Instagramification for young designer
How did 25-year-old designer and online retail entrepreneur, Ashleigh Nicholls, sign up the boys from Bondi Rescue as brand ambassadors for her nascent swimwear company?
Founder of surf brand Ink in Water, Nicholls decided to reach out to Bondi Rescue lifeguard Dean ‘Deano’ Gladstone on Instagram, urging him to check out her brand new wetsuits shortly after the first batch arrived from the manufacturer.
“He did and he absolutely loved it,” Nicholls said. “He was keen to come on board – he was one of my first ambassadors.”
Once Deano started hitting Bondi Beach all ‘Inked up’ in his bright new wetsuit, it wasn’t long before the rest of the Bondi Rescue crew got in on the act.
Nicholls has always loved Bondi Rescue and believes Deano and his co-stars encapsulate the “be bold, get inked” motto her business lives by.
“They are really great for Ink, especially Deano,” she said. “It’s all about having fun in the sun, being sun safe and standing out from the crowd.”
For Nicholls, the partnership represents a small amount of effort for a big reward. Deano is currently holidaying in Bali his family – “they’re all Inked up”, according to Nicholls – and posting plenty of photos to his 19,000 Instagram followers, 21,000 Twitter followers and nearly 5000 Facebook followers.
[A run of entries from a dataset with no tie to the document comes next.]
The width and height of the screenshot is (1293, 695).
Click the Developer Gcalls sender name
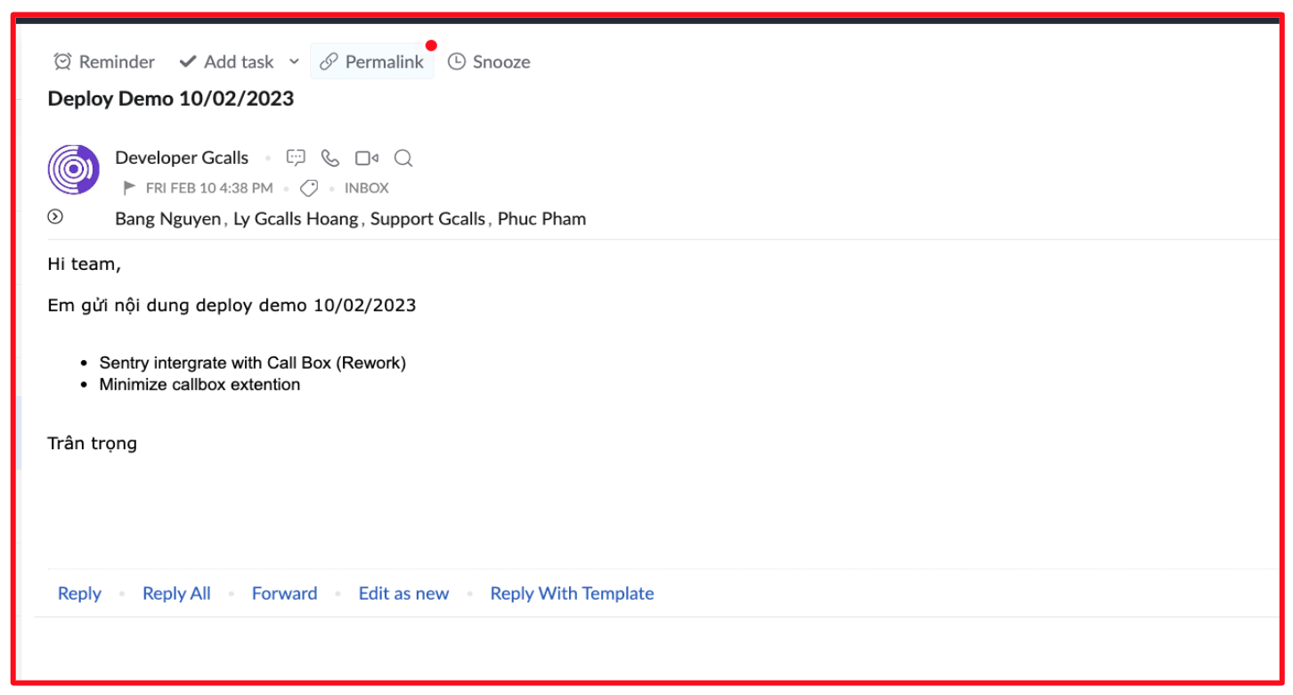182,158
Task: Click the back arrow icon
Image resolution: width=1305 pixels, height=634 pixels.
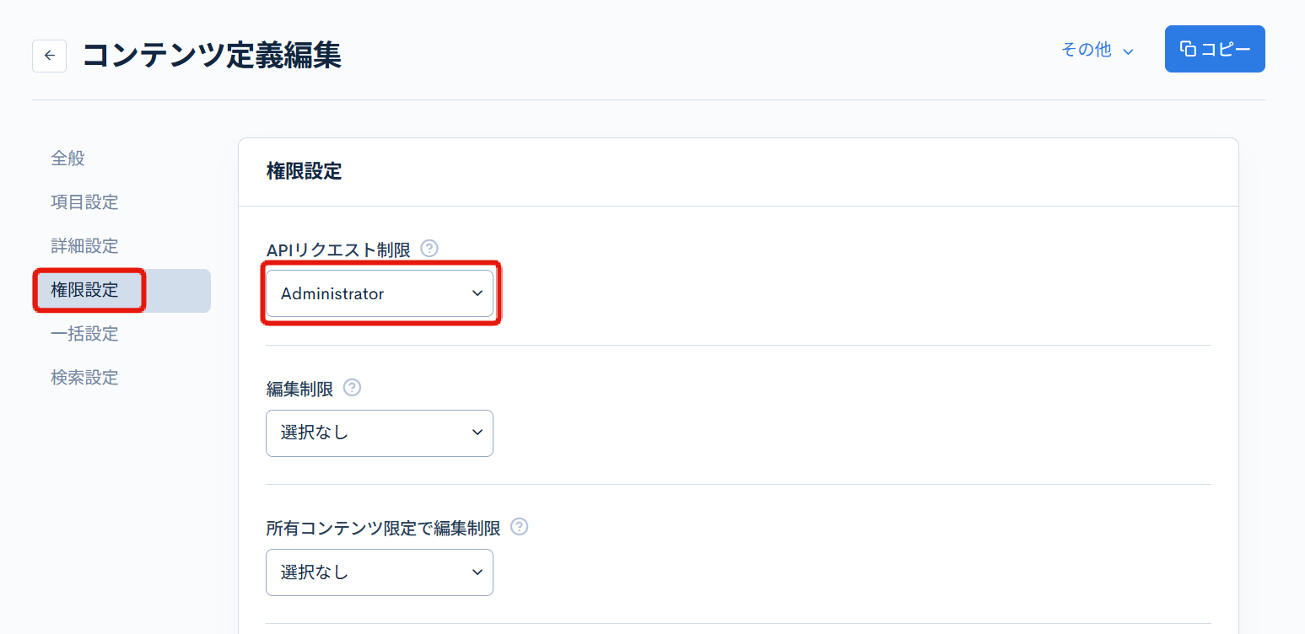Action: (x=49, y=56)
Facebook and Instagram have been a huge part of building the Ink In Water brand, Nicholls said.
“Instagram is all about capturing a little moment, and that fits in perfectly with Ink in Water. With its colours and its prints, you want to capture a moment.”
Lifesavers aren’t the only ones endorsing the colourful designs. Former Miss Australia and TV presenter, Caroline Pemberton, approached Nicholls after hearing about the brand through word of mouth. Pemberton is currently developing her own television series and brand called ‘Miss Adventure’.
“Inked is all about combining fitness and fashion and Miss Adventure is all about fitness and being active for women and expressing yourself,” Nicholls said. “[Pemberton] was the perfect fit, so she came and said she wanted to come on board. She has been really, really amazing.”
Nicholls studied fashion design at Ultimo Tafe and grew up by the sea at Sydney’s Coogee Beach. Her designs use bright bold, colours and patterns. Inspired by young Australian fashion designers Josh Goot, Dion Lee and Romance was Born, Nicholls saw a gap in the wetsuit market.
“I’m always down by the beach and the water and always just saw a lack of colour and not many options to express yourself with wetsuits and rash shirts for sun protection,” she said. “It was all really boring and drab.
“Everyone looks like a seal!” she said, before pointing out that when Aussie surfer Mick Fanning was attacked by a shark in South Africa, he was wearing a bright blue rash shirt over his black wetsuit to be seen more easily.
“I think Ink is really what the Australian swim and sports market really needs,” Nicholls said. “I think we are tapping into an unexplored niche. We are providing consumers with an alternative to the dark and drab wetsuits, something a little different.”
Inked for success
In September 2014, Nicholls travelled to China to find a manufacturer, settling on a factory near the manufacturing city of Shenzhen in Guangdong province.
“It was really, really exciting going over there and trying to find a manufacturer and we found the perfect one,” she said. “It was quite hard to find a manufacturer who could combine the prints with the functional style of the wetsuit. It was very new to a lot of them, I only found one that stood out from the crowd.”
Nicholls currently makes wetsuits and rash shirts for men, women and kids, which she’s been selling through her online store since March 2015. Her next target is bricks and mortar retail.
“We are ready to launch into the retail world this summer, which is really exciting,” she said.
Initially, Nicholls is aiming to get Ink in Water ranged in independent surf shops and boutiques in Sydney, the Gold Coast and Byron Bay. For the retail launch, the collection will be expanded to include swimwear and bikinis to give the brand mass-market appeal and potential.
“I think it will really open it up a little more. Wetsuits in particular are a niche market, so I think it expands it to water lovers in general.”
Nicholls’ longer term plans for Ink in Water include gaining global distribution to West Coast of the US, then the UK, France and Asia.